According to a complaint filed Friday, the family of fallen US Marine Rylee J. McCollum has re-filed their defamation lawsuit against actor Alec Baldwin in New York.

Jiennah McCollum, Rylee’s widow, and Rylee’s sisters, Roice McCollum and Cheyenne McCollum, are suing for $25 million in damages. They accuse Baldwin of making false allegations against the family, including allegedly labeling Roice McCollum a “insurrectionist” in January 2022 after she shared a photo on social media of a crowd of protesters in Washington, D.C. on January 6, 2021.

“While present at the [January 6th] demonstration, Roice did not participate in, nor did she support or condone the rioting that ensued,” according to the lawsuit. “Baldwin flatly ignored Roice’s denial of rioting and her claim that she was cleared by the FBI for participating in any of the conduct Baldwin chose to falsely attribute to her via his massive following.”

In January, the sisters and widow filed a similar lawsuit against Baldwin in Wyoming. In May, a federal judge dismissed the lawsuit, ruling that it lacked jurisdiction over Baldwin because he lives in New York.

At the time, Baldwin’s attorney Luke Nikas, welcomed the decision. According to him, the lawsuit was filed to “punish Mr. Baldwin for expressing his political opinion.”

The re-filed lawsuit also claims that Baldwin’s comments caused the plaintiffs severe emotional distress.

“Mr. Baldwin gave Ms. McCollum several thousand dollars to honor her husband, and now she’s suing him for more because she disagrees with his political opinion about the insurgency that occurred on January 6th at the United States Capitol Building.” “We expect to win this lawsuit, just as we did the last time they filed it,” Nikas told CNN on Wednesday.
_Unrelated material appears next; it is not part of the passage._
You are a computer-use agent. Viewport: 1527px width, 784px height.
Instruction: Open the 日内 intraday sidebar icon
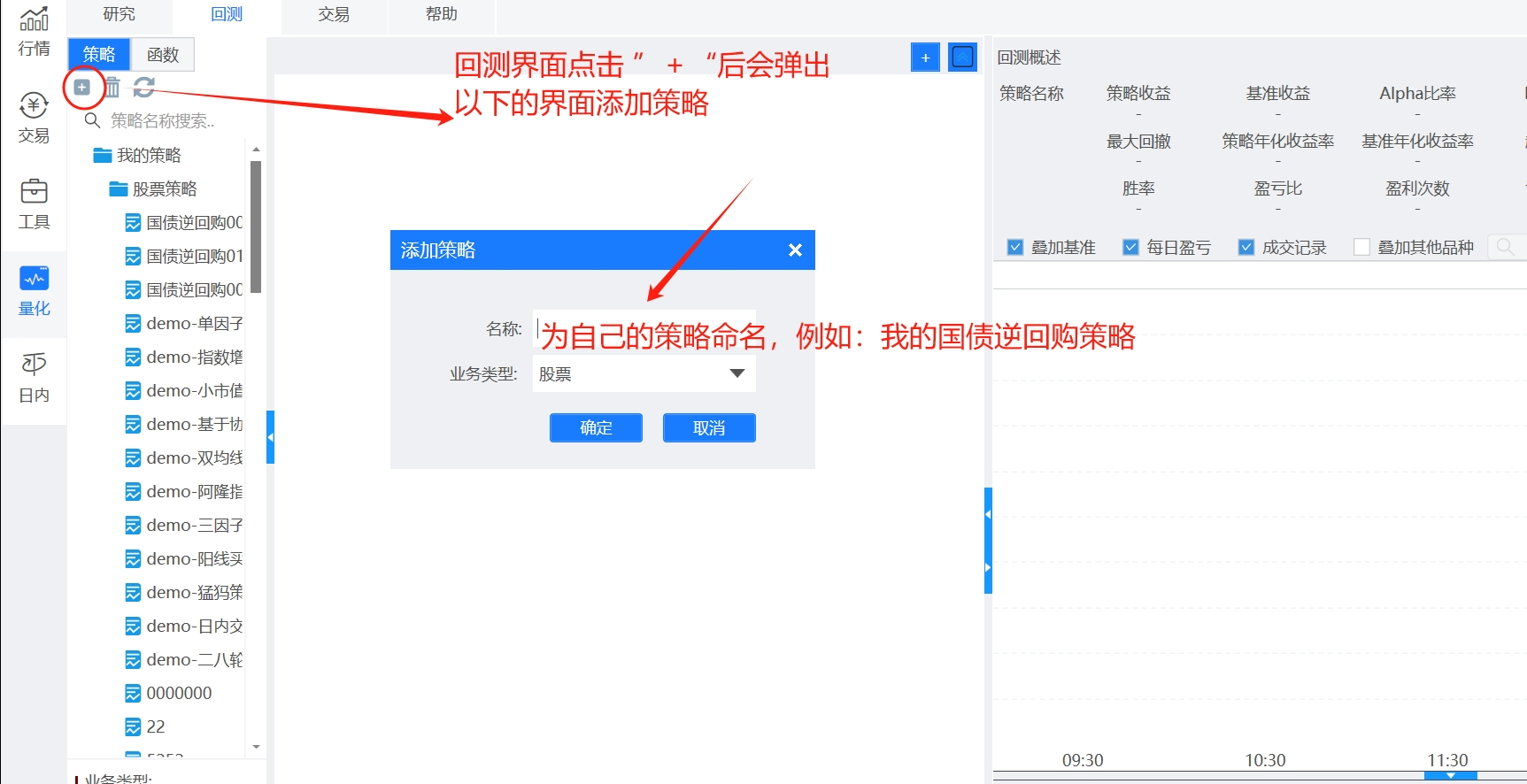pyautogui.click(x=34, y=378)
Rylee McCollum, 20, was one of 13 US service members killed in an attack outside Kabul International Airport last August as the US and other Western countries rushed to evacuate their citizens and allies from Afghanistan.

Following Rylee’s death, an online fundraising campaign was launched on behalf of his widow, Jiennah, and their child. According to the lawsuit, Baldwin sent Roice a $5000 check to share with Jiennah as a “tribute to a fallen soldier.”

According to the lawsuit, after Roice posted photos of protesters in Washington, D.C. on January 6, 2021 to her Instagram account on January 3, “in anticipation of the January 6, 2022, one-year anniversary of her attendance” at the protest, Baldwin commented on Roice’s post, “Are you the same woman that I sent the money to for your sister’s husband who was killed during the Afghanistan exit?”

The lawsuit claims that Roice “was never detained, arrested, charged, or convicted of any crime related to her attendance at the January 6, 2021, event in Washington, DC.”

She responded to Baldwin, according to the suit, that, “Protesting is perfectly legal in the country and I’ve already had my sit down with the FBI. Thanks, have a nice day!”

According to the lawsuit, Baldwin responded, “I don’t think so.” Your actions resulted in the illegal destruction of government property, the death of a law enforcement officer, and an attack on presidential election certification. I reposted your picture. “Best wishes.”

The suit claims that about 20 minutes after Baldwin posted to Roice’s “Instagram feed,” she “began to receive hostile, aggressive, and hateful messages from Baldwin’s followers.”

“Lots of Trumpsters chiming in here with the current cry that the attack on the Capitol was a protest, (a more peaceful form of which got a lot of other protestors imprisoned) and an exercise in democracy,” Baldwin wrote on his Instagram feed, which he later deleted. That’s nonsense.”

According to screenshots included in the suit, his post continued, “I did some research.” On Instagram, I discovered that this woman [Roice McCollum] is the brother (sic) of one of the men who was “killed” in Kabul, Afghanistan.

According to the lawsuit, Baldwin “unmistakably understood” that forwarding Roice’s Instagram feed to 2.4 million like-minded followers and posting his commentary would result in the onslaught of threats and hatred.

According to the suit, Lance’s other sister, Cheyenne, and his widow, Jiennah, began receiving “hateful messages and even death threats” hours after Baldwin’s post.